Put the brakes on speeding idiots

By MIKE LOWSON

Published: 03/02/2010

WHEN two young men decided that the Grand Prix season should begin a month early, not at Silverstone, Spa, Monza or Monaco but on the A9 in Perthshire, it’s reasonable to expect that sanctions against them would be severe.

It was a miracle there was no crash or injury. The guilty men deserved a thrashing with a wheel-wrench, but they received instead a tickle from a fluffy dice that will have as much impact as a midge landing on a Jumbo jet’s wing.

They had, a police officer said, demonstrated an “absolute disregard” for other road users, yet their punishment, handed down last week, was community service, a 15-month driving ban and a re-test order. That must seem like a decent result to a pair of clowns who behaved like potential murderers.

You might not consider a car to be a murder weapon, but then neither is an ordinary kitchen knife. When in the hands of someone incapable of reason, however, it is. Being hit by a ton of metal and glass and red-hot engine parts travelling at more than 100mph is rarely survivable.

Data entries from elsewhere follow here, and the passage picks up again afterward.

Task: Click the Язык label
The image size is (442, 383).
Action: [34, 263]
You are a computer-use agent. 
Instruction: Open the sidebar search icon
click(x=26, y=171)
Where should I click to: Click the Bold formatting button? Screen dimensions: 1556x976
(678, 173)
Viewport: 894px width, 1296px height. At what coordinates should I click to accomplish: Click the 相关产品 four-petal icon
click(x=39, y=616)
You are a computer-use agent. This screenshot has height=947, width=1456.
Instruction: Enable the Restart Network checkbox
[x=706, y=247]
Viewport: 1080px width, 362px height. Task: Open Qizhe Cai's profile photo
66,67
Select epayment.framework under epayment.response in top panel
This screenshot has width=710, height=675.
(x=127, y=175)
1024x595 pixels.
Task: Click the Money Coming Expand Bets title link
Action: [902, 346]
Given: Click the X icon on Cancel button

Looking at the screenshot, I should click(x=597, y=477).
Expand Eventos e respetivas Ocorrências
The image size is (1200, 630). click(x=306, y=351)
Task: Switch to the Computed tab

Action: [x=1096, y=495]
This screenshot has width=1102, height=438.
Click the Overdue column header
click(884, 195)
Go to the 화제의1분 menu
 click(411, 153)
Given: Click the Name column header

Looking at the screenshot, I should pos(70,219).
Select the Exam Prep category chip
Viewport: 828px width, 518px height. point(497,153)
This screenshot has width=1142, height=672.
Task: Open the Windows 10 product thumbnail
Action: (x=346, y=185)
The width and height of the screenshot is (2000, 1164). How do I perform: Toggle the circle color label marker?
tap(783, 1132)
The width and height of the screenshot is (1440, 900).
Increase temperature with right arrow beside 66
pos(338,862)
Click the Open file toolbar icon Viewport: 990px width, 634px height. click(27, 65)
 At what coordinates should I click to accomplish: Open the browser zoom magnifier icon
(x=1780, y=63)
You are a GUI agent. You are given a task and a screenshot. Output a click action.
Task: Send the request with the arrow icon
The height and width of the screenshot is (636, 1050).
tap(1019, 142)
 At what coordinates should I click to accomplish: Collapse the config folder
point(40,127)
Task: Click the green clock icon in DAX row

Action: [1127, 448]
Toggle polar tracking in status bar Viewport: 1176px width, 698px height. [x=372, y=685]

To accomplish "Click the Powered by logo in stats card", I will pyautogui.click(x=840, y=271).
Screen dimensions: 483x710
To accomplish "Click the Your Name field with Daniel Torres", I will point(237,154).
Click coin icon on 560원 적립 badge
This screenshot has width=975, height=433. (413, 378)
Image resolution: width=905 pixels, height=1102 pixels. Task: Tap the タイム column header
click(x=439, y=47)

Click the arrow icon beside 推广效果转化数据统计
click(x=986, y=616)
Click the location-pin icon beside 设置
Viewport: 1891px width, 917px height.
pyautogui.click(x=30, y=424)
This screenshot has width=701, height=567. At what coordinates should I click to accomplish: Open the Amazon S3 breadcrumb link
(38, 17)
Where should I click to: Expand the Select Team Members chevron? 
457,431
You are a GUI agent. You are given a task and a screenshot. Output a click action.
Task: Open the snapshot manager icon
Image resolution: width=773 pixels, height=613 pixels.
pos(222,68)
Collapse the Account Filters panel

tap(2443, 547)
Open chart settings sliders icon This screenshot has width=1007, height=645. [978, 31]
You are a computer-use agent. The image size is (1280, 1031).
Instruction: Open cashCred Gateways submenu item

Christopher Burke, 23, and Josh Robson, 18, were convicted of racing each other on a notorious stretch of the A9 between Aberuthven and Perth at speeds of up to 120mph. When police first spotted them, their Vauxhall Astra and Peugeot 206 cars were travelling at 101mph just feet apart. They were going so fast that the police car travelling at more than 120mph took 10 miles to catch them.

It is, of course, for the courts to decide punishments in such cases, but one of the simplest and most cost-effective penalties for inexcusable driving is underused. Take away their licences so that it really hurts, I say. A 15-month ban is chicken feed. They’ll be back on the road next spring, ready to behave like crazed killers once more. If they passed their test first time round then they’ll probably pass the test quite easily.

For far too long, we have tolerated a culture of excessive speed on public roads. The driving test has been compulsory since 1935 and so almost every current British motorist has passed one, yet thousands ignore what they learned and ignore the consequences. That can only be because they have little to fear if caught.

A driving licence is a privilege, not a right. It should be hard-earned and easily lost. Dangerous drivers must be taken out before they take us out. Automatic driving bans should be in place for all excessive speeding offences. If you travel at, say, 20mph above the limit, such as 50mph in a 30mph zone or 90mph in a 70mph zone, the ban for a first offence should be five years. The ban for a second offence should be 10 years and any subsequent offence should lead to a lifetime ban. In each case, there should be no excuses and no mitigating circumstances, especially for celebrities.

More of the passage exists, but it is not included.